Short problem
According to the QR-DQN text, what does the algorithm learn instead of a single point estimate?

Quantile Regression Deep Q-Network (QR-DQN)

Paper Link: https://ojs.aaai.org/index.php/AAAI/article/view/11791.

Quantile Regression Deep Q-Network (QR-DQN) is an extension of the traditional DQN designed to improve the handling of uncertainty and variance in reinforcement learning, especially in environments where the rewards can be highly variable or noisy. QR-DQN combines elements of quantile regression with DQN, allowing it to learn a distribution over Q-values rather than just a single point estimate. This helps improve the stability and robustness of the learning process.

This table lists some general features about QR-DQN algorithm:

Features of QR-DQN

Values

Description

On-policy

The evaluate policy is the same as the target policy.

Off-policy

The evaluate policy is different from the target policy.

Model-free

No need to prepare an environment dynamics model.

Model-based

Need an environment model to train the policy.

Discrete Action

Deal with discrete action space.

Continuous Action

Deal with continuous action space.

Method

Distributional Reinforcement Learning

Traditional Q-learning estimates the expected return (mean) for each state-action pair. However, in many cases, the returns can be uncertain or variable, and just focusing on the mean may not capture the full picture of this uncertainty.

Distributional reinforcement learning seeks to model the distribution of possible returns for each state-action pair, not just the expected value.

Quantile Regression

Quantile regression is a technique that estimates specific quantiles (e.g., the 50th percentile, 90th percentile) of a distribution, rather than the mean. This allows the model to capture the entire distribution of the possible returns, providing richer information about the variability in future rewards.

Supplied material

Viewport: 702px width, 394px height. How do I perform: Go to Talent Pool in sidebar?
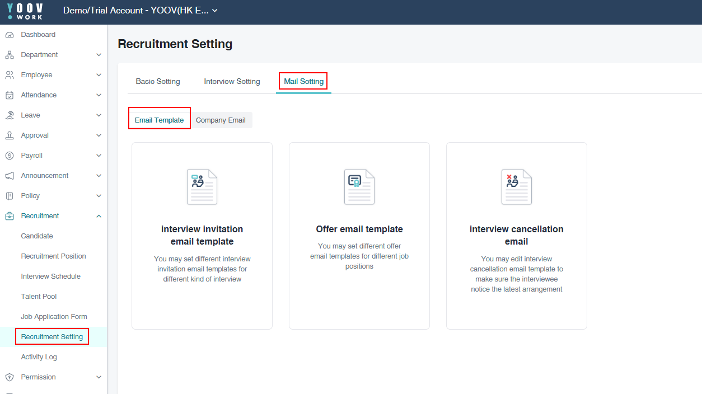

Written reply
A distribution over Q-values.